Pork loin is a delicate cut of meat. With its limited marbling, it requires a deft hand and gentle cooking method to produce the best results. When it is prepared well, a roasted pork loin typically has a rub of some kind that is applied to the sweet cover fat left on the loin to keep it from drying out.

That rub and the sweet cover fat are the keys to successfully pairing a roasted pork loin with its ideal wine. The meat of the loin itself is fairly mild and uniform. If you were to pair the loin alone, you would want a fairly mild, smooth wine with moderate acidity and low tannins. Something like Gamay for red or Chardonnay for white would be well advised, but roasted pork loin is usually flavored with herbs and spices.
In Italy, one finds Arista alla Fiorentina, which is pork loin rubbed with rosemary, garlic and salt before roasting. Typically paired with a light Chianti, a very fine and typical pairing, this common blend of Mediterranean flavors opens pork to be paired with many wines, particularly those coming from the Mediterranean coast. Unoaked white wines from the Mediterranean basin are the ideal match here. These wines have zesty acidity and fresh fruit flavors that will work as a contrast to the herb and garlic coating of the pork, bringing both the sweet flavors of the pork and the wine to the fore. Consider a fine Sauvignon Blanc with its gentle herbaceous notes or a Petit Manseng from France, with its rich fruit and subtle spices. Round and soft Soave is a wonderful pairing, as well.
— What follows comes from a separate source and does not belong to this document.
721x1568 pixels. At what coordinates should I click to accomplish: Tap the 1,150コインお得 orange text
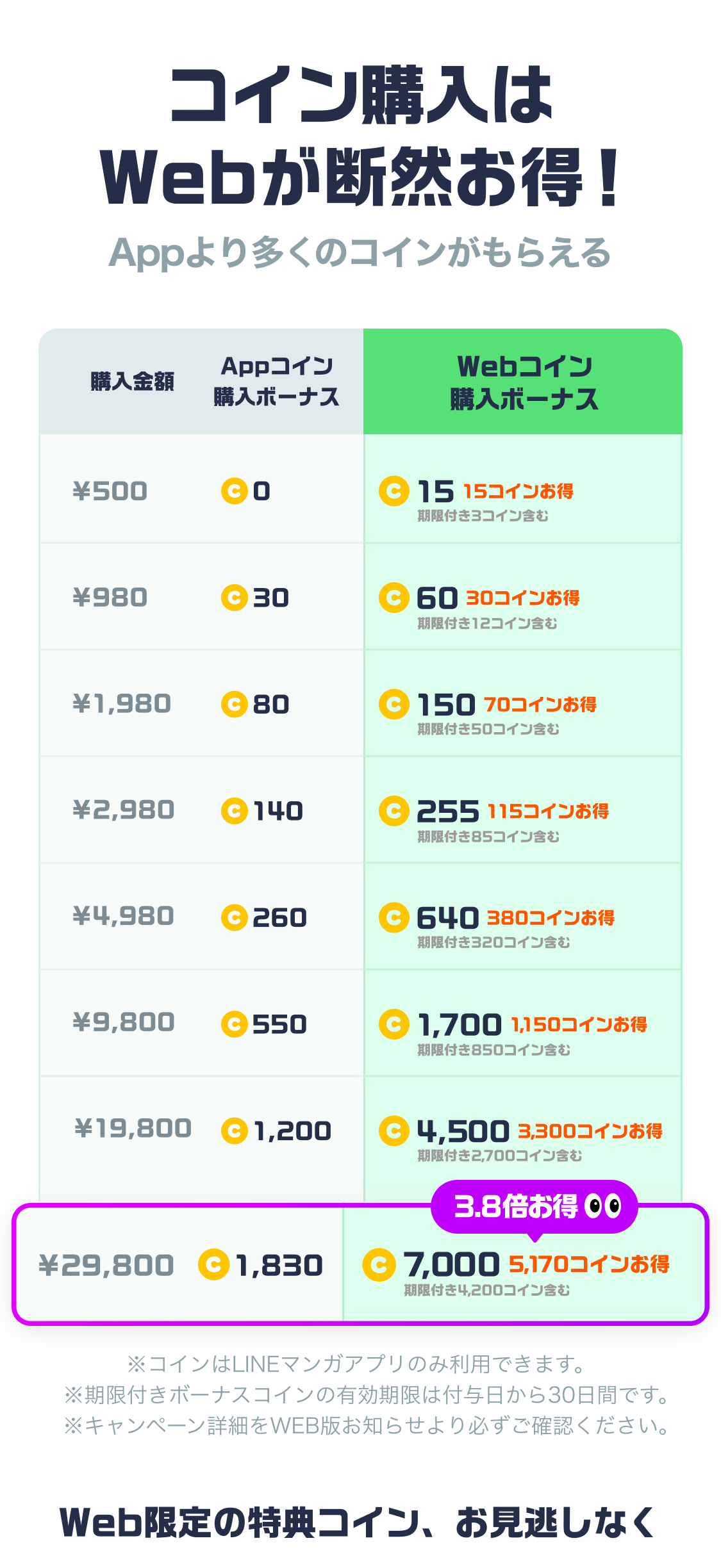coord(579,1024)
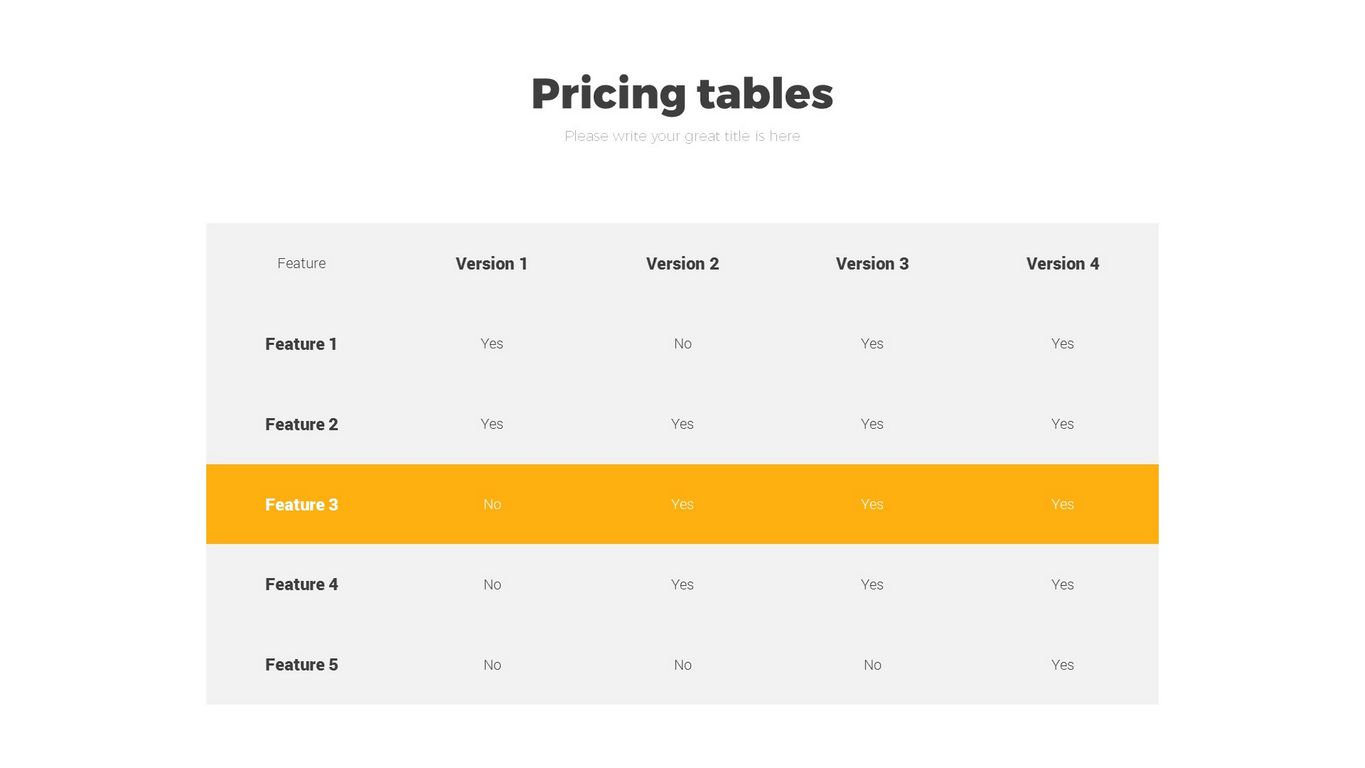Select the Feature 5 row label
This screenshot has height=768, width=1365.
point(301,665)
If you prefer a red wine, look to Grenache-based wines from France or exotic blends from Lebanon, Greece and North Africa. A lighter styled Nero d’Avola from Sicily will also work. One surprising match would be an herb-accented Carmenere from Chile. 
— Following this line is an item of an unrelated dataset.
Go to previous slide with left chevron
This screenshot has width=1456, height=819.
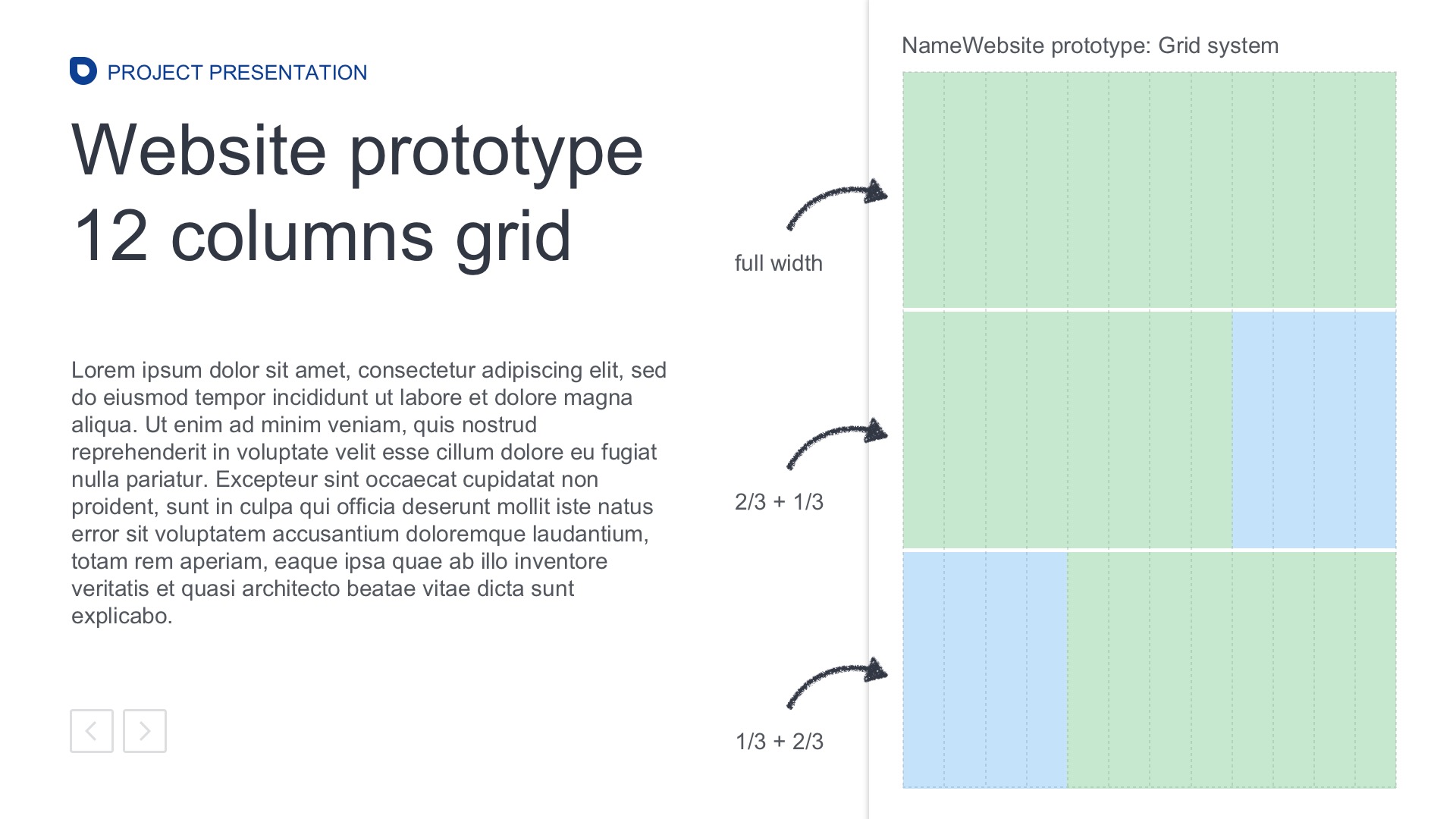coord(92,731)

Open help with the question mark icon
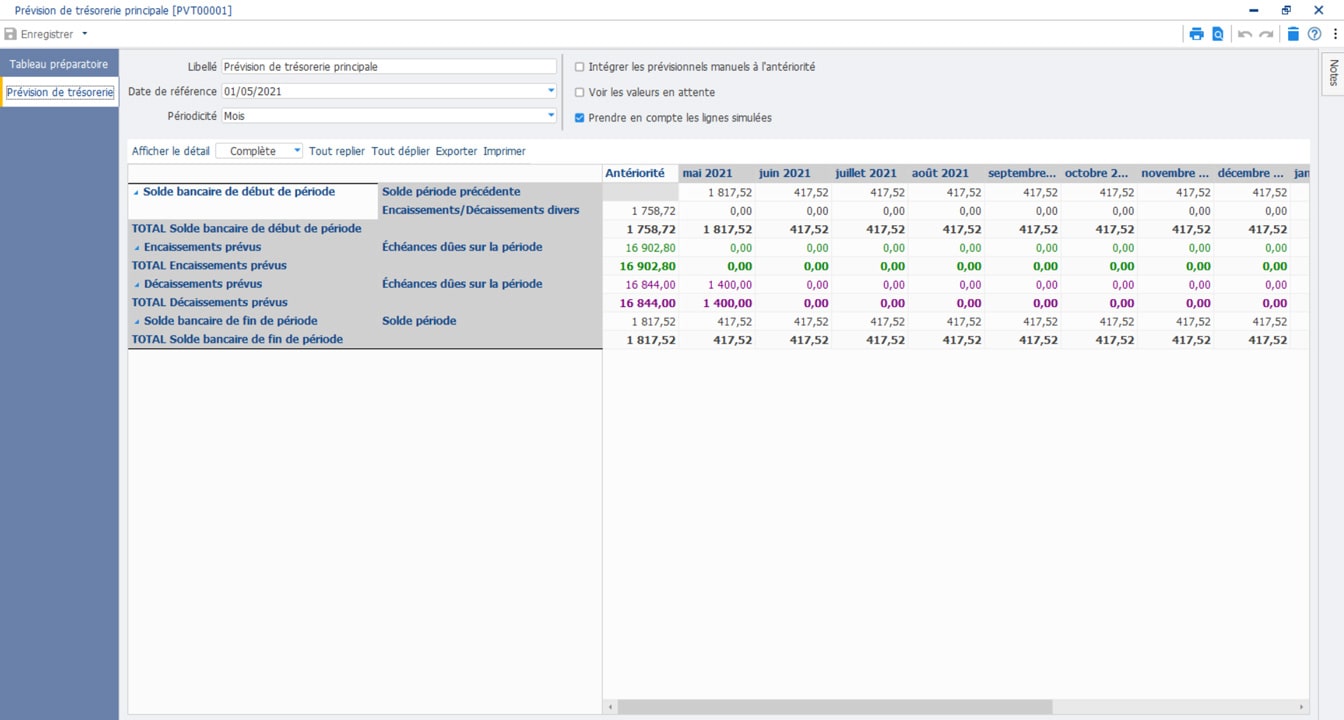coord(1314,34)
Other common rubs for pork loin include blends featuring paprika, coffee and other assertive flavors like chilies. With these, you will need to choose a wine that has intense fruit yet doesn’t completely cover the flavor of the pork. Petite Sirah, lighter-styled Syrah, Carmenere and Cabernet Franc all share a certain spicy character without having too much tannin or body, making them well suited as a contrast to the assertive flavors that wrap the mild pork tenderloin in these dishes.